Instructions for the task:
Omitting every picture, output the records below exactly, please.

Items listed in a dataset
******

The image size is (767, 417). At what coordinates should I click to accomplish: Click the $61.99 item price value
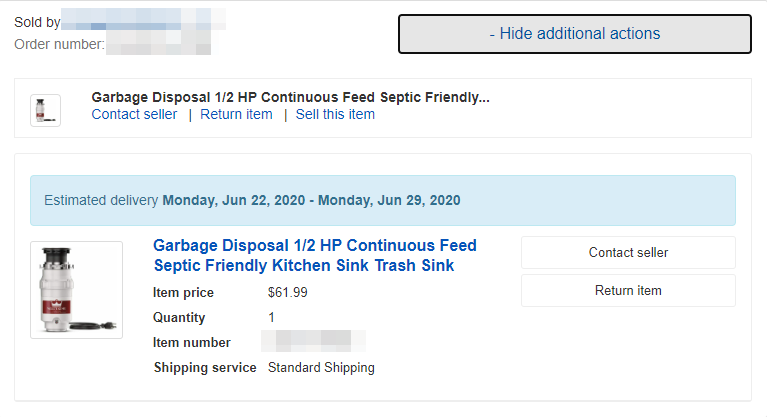(288, 293)
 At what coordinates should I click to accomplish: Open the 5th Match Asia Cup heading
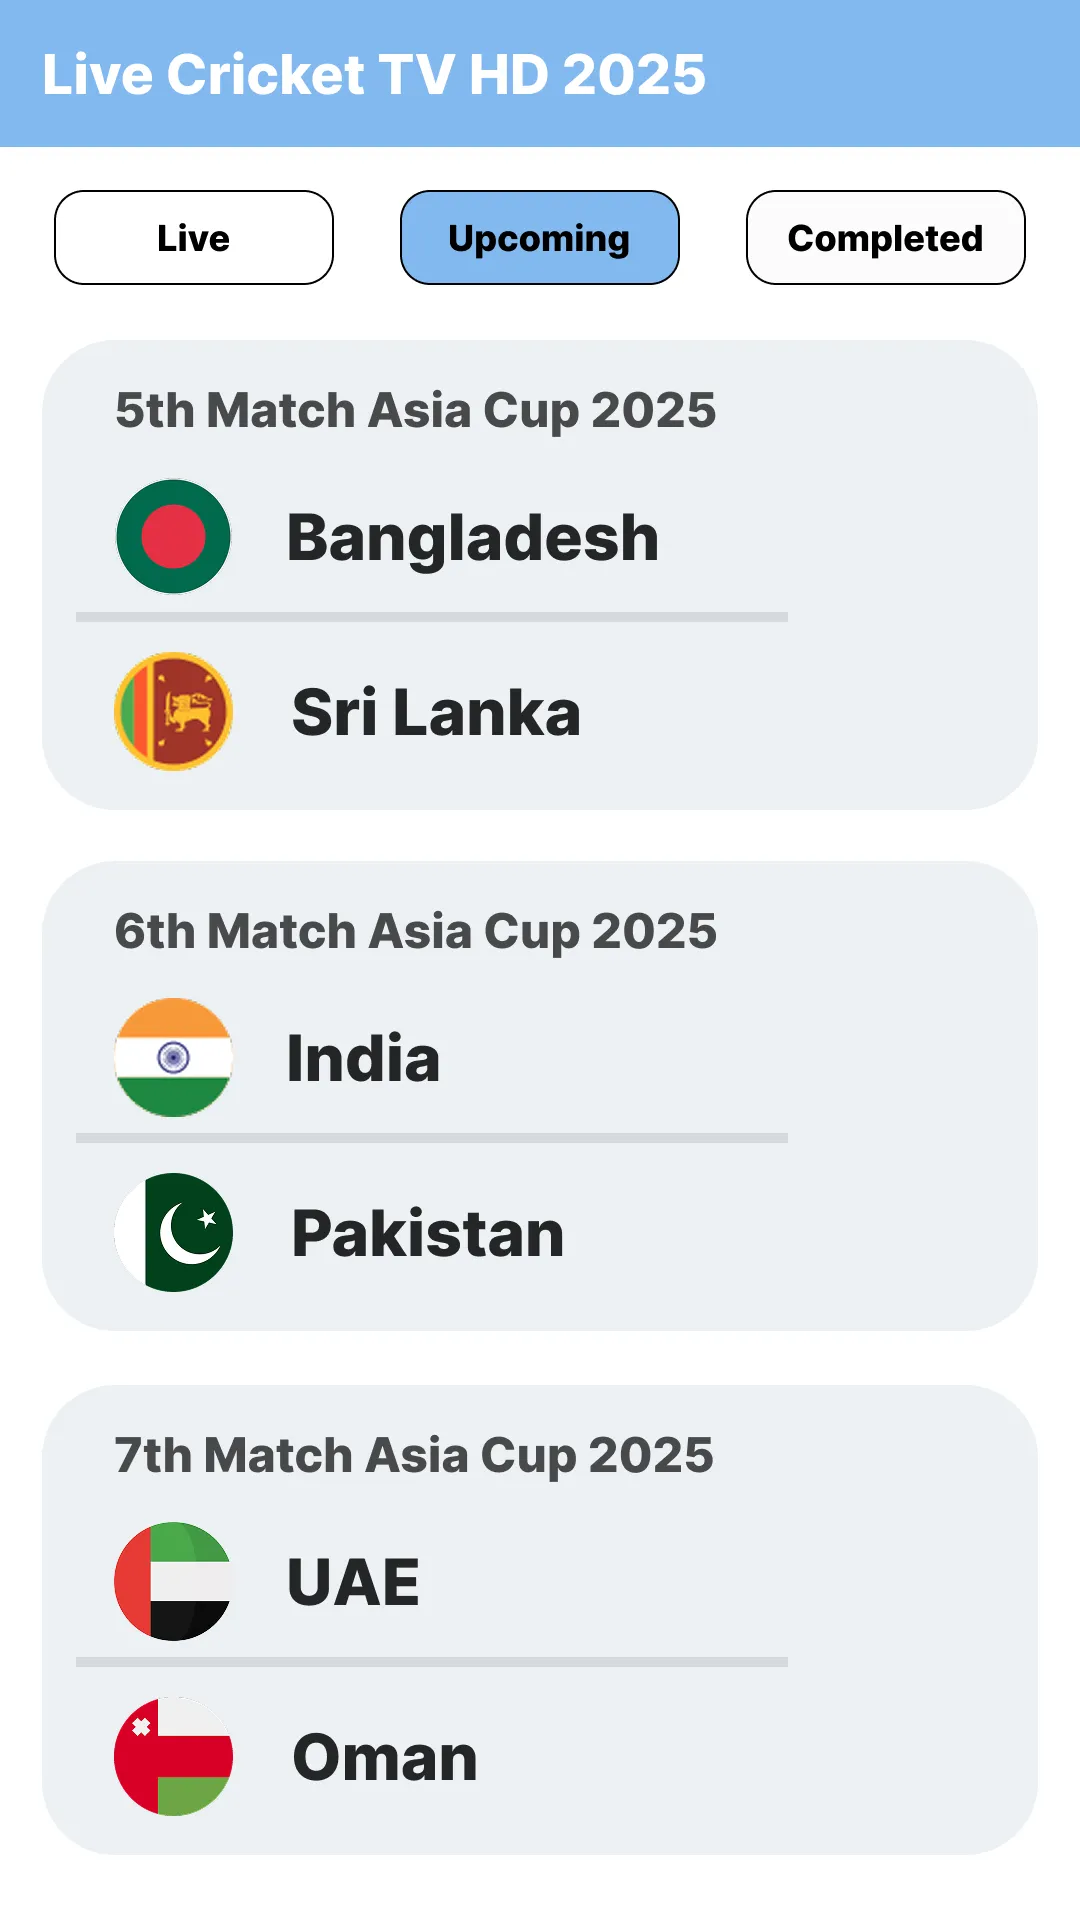[415, 411]
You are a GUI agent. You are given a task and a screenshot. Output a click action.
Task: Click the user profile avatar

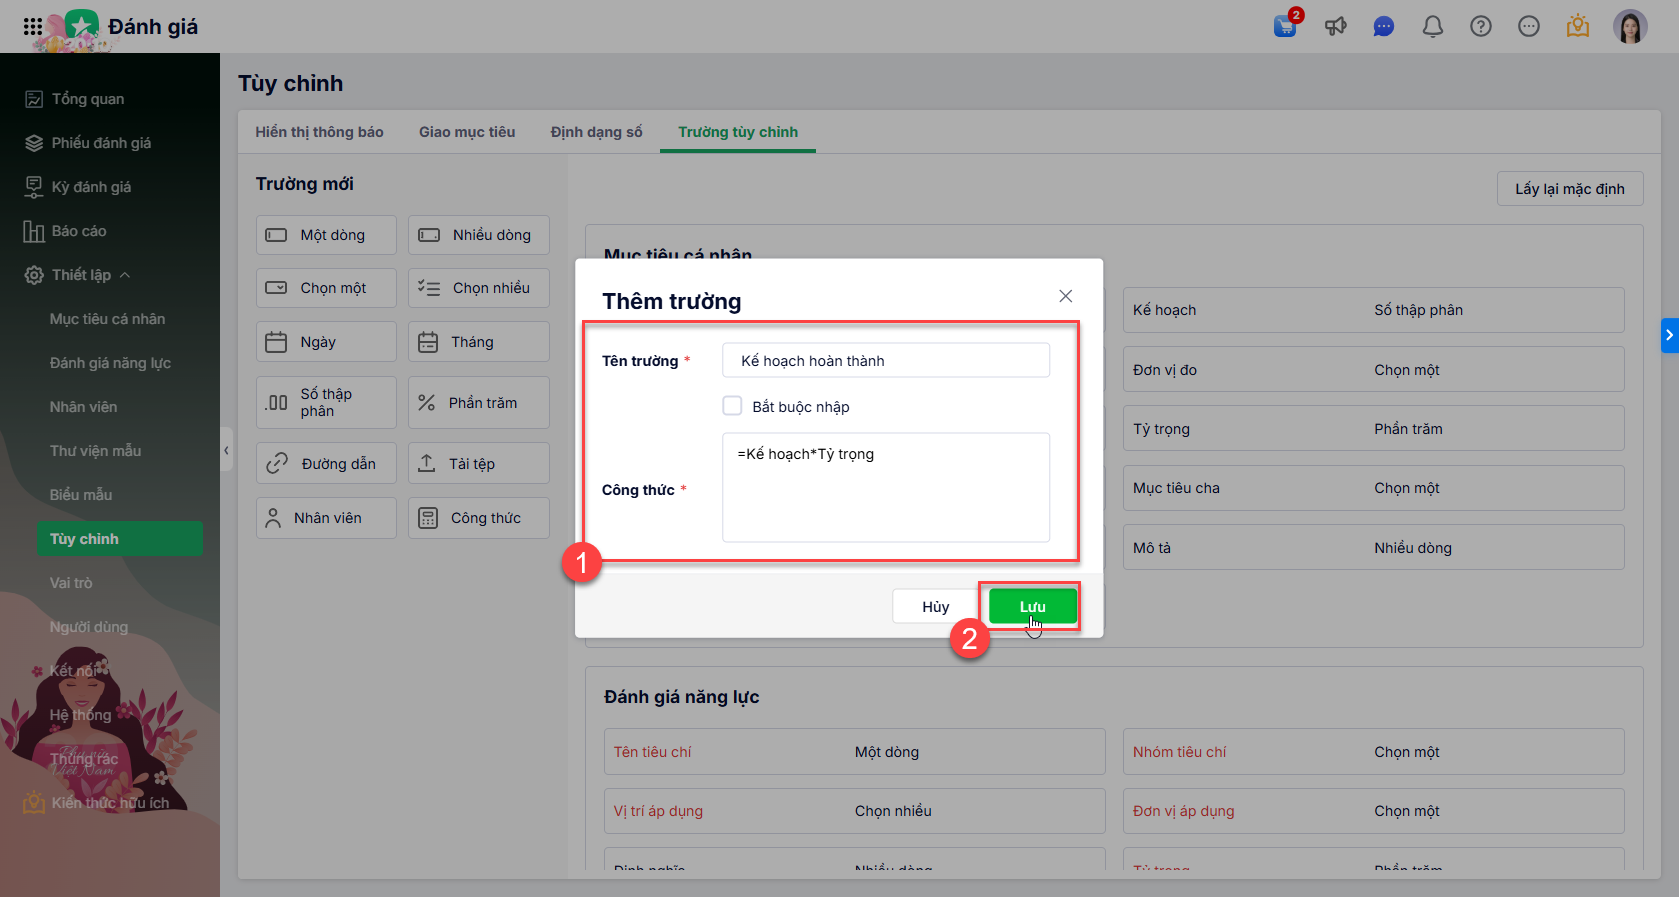(x=1630, y=27)
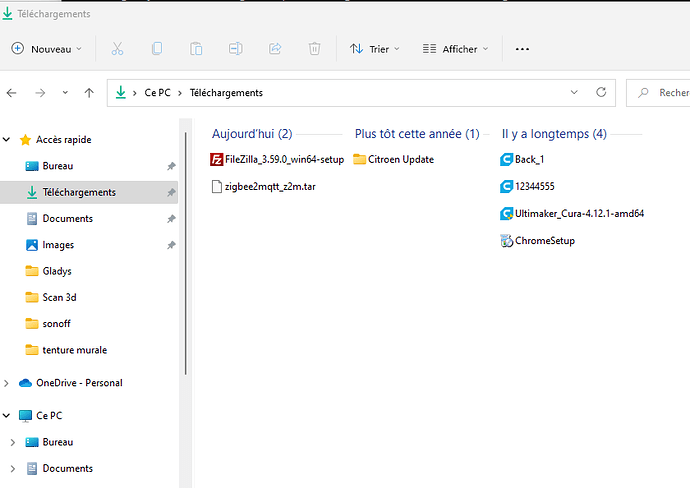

******

Result of this task:
The image size is (767, 417). At what coordinates should I click to accomplish: Click the $61.99 item price value
(288, 293)
 At what coordinates should I click to accomplish: Open the 5th Match Asia Cup heading
[415, 411]
You are a GUI agent. You are given a task and a screenshot. Output a click action.
Task: Click the user profile avatar

(x=1630, y=27)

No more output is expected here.